Identifying desired behaviours can be done by identifying team goals and norms.
Having clear goals sets a standard for they type of work the team should be doing. Agreeing upon goals and timescales makes it easier for team members to prioritise their work and say no to tasks that don’t contribute to reaching the team’s goals. At Google there’s full transparency on team and individual goals, which likely makes it easier for anyone to start a performance conversation.
Norms are what make it ok to point out behaviour that isn’t contributing to your team’s goals. Again, these should be agreed upon as a team, and it can take some time to build the trust and openness needed, but a set of norms is the first step in making it safe for teammates to identify and constructively challenge their colleagues.
Step 2 — Difficult conversations
How to have a difficult conversation. One of the most in demand training courses and a difficult skill at any level of the business.
Whose responsibility is it?
A common theme throughout the roundtable was how to identify whose responsibility it is to have the difficult conversations. Having tough conversations doesn’t become easier when your job title changes — it’s important to remember managers aren’t superheroes. They often share the same feelings as the team members — that there’s a problem, something isn’t right but they can’t put their finger on it. Yet it’s their responsibility to do something about it.

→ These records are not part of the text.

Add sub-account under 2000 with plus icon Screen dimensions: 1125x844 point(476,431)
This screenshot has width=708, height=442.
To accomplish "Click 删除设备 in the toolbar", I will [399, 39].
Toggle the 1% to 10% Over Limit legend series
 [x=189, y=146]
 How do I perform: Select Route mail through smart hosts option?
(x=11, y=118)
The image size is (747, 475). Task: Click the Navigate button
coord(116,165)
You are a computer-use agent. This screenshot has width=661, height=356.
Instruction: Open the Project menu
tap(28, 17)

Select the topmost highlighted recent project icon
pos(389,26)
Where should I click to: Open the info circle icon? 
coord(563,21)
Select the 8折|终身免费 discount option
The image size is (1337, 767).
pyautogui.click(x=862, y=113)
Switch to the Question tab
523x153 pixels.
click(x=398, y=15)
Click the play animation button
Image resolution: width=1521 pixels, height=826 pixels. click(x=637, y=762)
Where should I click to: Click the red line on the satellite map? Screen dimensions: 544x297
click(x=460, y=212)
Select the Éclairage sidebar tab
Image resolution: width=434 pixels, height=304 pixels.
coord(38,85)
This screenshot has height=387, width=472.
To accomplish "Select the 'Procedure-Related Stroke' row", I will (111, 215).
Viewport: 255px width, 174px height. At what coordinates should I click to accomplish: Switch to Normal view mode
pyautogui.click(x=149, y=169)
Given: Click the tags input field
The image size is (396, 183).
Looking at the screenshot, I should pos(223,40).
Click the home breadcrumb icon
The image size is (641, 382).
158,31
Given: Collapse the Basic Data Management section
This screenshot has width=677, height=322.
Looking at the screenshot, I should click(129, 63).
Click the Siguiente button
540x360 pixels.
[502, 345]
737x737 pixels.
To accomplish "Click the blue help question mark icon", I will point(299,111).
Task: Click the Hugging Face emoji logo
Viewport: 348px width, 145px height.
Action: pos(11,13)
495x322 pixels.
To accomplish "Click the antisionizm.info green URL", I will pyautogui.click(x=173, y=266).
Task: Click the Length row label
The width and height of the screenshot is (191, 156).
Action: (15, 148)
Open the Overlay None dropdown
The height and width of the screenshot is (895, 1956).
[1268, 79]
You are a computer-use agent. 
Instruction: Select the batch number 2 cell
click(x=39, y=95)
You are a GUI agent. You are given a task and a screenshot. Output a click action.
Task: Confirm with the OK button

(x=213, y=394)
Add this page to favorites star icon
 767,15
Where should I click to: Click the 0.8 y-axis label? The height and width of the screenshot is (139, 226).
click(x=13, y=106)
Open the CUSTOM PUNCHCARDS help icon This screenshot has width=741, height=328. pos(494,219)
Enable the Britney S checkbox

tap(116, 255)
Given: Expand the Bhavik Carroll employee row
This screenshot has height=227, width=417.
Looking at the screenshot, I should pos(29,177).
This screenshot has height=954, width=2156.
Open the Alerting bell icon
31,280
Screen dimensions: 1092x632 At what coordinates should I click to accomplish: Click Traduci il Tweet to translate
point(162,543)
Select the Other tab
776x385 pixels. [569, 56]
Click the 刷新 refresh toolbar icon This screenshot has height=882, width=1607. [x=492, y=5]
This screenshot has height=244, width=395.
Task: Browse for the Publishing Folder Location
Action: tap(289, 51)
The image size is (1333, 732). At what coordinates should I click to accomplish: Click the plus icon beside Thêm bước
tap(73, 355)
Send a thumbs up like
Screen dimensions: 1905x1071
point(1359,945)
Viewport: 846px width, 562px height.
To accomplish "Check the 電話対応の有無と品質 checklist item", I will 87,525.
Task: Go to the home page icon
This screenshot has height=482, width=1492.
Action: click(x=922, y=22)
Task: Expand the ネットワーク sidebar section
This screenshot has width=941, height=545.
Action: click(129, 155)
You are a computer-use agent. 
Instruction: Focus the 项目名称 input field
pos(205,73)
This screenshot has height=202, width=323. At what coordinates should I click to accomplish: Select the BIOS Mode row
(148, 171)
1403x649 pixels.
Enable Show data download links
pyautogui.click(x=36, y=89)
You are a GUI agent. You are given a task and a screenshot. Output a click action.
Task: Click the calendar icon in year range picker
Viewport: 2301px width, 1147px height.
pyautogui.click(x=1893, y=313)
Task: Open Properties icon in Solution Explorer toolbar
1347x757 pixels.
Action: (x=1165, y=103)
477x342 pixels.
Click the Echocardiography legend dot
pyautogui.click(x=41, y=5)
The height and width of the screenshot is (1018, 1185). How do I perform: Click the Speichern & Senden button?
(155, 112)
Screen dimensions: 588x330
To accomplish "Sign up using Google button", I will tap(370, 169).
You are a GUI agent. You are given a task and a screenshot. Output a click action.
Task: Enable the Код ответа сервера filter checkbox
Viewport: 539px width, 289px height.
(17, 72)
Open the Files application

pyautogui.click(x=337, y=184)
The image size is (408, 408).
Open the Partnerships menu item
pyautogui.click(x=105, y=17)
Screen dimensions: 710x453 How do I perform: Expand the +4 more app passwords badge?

Empowering the team to call out those behaviours, reduces the burden on the manger and because team members are closer to the problem it’s easier to identify the origins of the problem. Again this requires a carefully constructed culture, high diversity in the team, strong trust and norms, but ultimately it creates the openness needed for the team to take collective responsibility for their progress and the type of support that will accelerate progress.
Step 3 — Empower team members to trigger change
Giving the team the freedom to self coach and improve their own performance is an important step in ensuring everyone in the team has some ownership and responsibility for the outcomes. However, empowerment without strategy and guidance doesn’t work. Autonomous teams need guidance on how their work contributes to the bigger picture and when they should look to company values to help guide their behaviour. For example in a team that celebrates failure there should be the opportunity to be more open around what’s gone wrong and the chance for the team to learn from mistakes and coach each other.
A coaching culture can foster the types of behaviours that encourage collaboration and an environment that supports team based performance management, but usually it’s seen as a nice to have or something you should do if you get time. If we can reward coaching rather than adding it to a to do list we will encourage the right types of collaborative behaviours.
Step 4 — Take further action if it’s needed
There will be occasions where you might find team members who aren’t motivated by team based rewards and don’t want to contribute to the collective goal. In which case, having explored all of the scenarios above it’s probably time to take further action.
Team based performance management doesn’t need to be a huge leap.
Some of the most traditional compensation driven industries are becoming more agile, fast moving and team centred. Agile transformation is starting in pockets within the business often the ‘trendy’ tech teams, and for most, feels necessary to drive innovation. Let performance management transformation follow in these departments. Transformation doesn’t need to be risking or daunting it can start small and safe.